Page text:
The number of people facing acute food insecurity could nearly double this year to 265 million due to the economic fallout of COVID-19, the United Nations’ World Food Programme (WFP) said on Tuesday.
The coronavirus crisis will push more than a quarter of a billion people to the brink of starvation unless swift action is taken to provide food and humanitarian relief to the most at-risk regions, the UN and other experts have warned.
About 265 million people around the world are forecast to be facing acute food insecurity by the end of this year, a doubling of the 130 million estimated to suffer severe food shortages last year. “Covid-19 is potentially catastrophic for millions who are already hanging by a thread,” said Dr Arif Husain, chief economist at the World Food Programme.
“It is a hammer blow for millions more who can only eat if they earn a wage. Lockdowns and global economic recession have already decimated their nest eggs. It only takes one more shock – like Covid-19 – to push them over the edge. We must collectively act now to mitigate the impact of this global catastrophe.”
Global hunger could become the next big impact of the pandemic, warns the Global Report on Food Crises, by the UN Food and Agriculture Organisation, the World Food Programme and 14 other organisations, published on Tuesday. Some of the poorest countries may face the choice of trying to save people stricken by the virus only for them to fall prey to hunger.

Information supplied:
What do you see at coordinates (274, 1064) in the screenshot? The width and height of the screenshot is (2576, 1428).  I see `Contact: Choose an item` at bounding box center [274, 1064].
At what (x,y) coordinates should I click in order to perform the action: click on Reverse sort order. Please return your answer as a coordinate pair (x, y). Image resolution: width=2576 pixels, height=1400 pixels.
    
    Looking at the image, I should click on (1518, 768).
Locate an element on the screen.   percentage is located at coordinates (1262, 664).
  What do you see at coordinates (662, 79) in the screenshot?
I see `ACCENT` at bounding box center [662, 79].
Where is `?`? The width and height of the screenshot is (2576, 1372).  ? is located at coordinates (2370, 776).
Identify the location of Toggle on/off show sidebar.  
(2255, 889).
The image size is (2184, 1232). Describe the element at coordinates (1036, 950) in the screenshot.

Directions:
[A] According to the article on COVID-19 and global hunger, how many people were estimated to suffer severe food shortages last year?
[B] From the article on COVID-19 and global hunger, extract the passage starting with "Global hunger could" and going on through "prey to hunger.".
[C] Continue the article on COVID-19 and global hunger from where it stops.
The records have no connection to the article on COVID-19 and global hunger.

Answers in order:
[A] About 130 million people.

[B]
Global hunger could become the next big impact of the pandemic, warns the Global Report on Food Crises, by the UN Food and Agriculture Organisation, the World Food Programme and 14 other organisations, published on Tuesday. Some of the poorest countries may face the choice of trying to save people stricken by the virus only for them to fall prey to hunger.

[C]
António Guterres, the UN secretary-general, said the report must be a call to action. “The upheaval that has been set in motion by the Covid-19 pandemic may push even more families and communities into deeper distress,” he wrote in the foreword.
“At this time of immense global challenges, from conflicts to climate shocks to economic instability, we must redouble our efforts to defeat hunger and malnutrition. We have the tools and the knowhow. What we need is political will and sustained commitment by leaders and nations.”
The report, which will be presented to the UN security council on Tuesday afternoon, bolsters warnings that the world could face a repeat of the 2007-08 food price rises that sparked widespread political upheaval, the impacts of which are still being felt across the Middle East and from Asia to Latin America.
Food experts are worried that donor nations have barely begun to deliver the funding needed urgently on the ground to set up networks to deliver humanitarian relief to the worst-hit areas, deliveries which need to be achieved by air as ground transport is obstructed or halted over large areas.
The World Food Programme estimates that $350m (£280m) will be needed immediately, but only about a quarter of the sum has yet been forthcoming.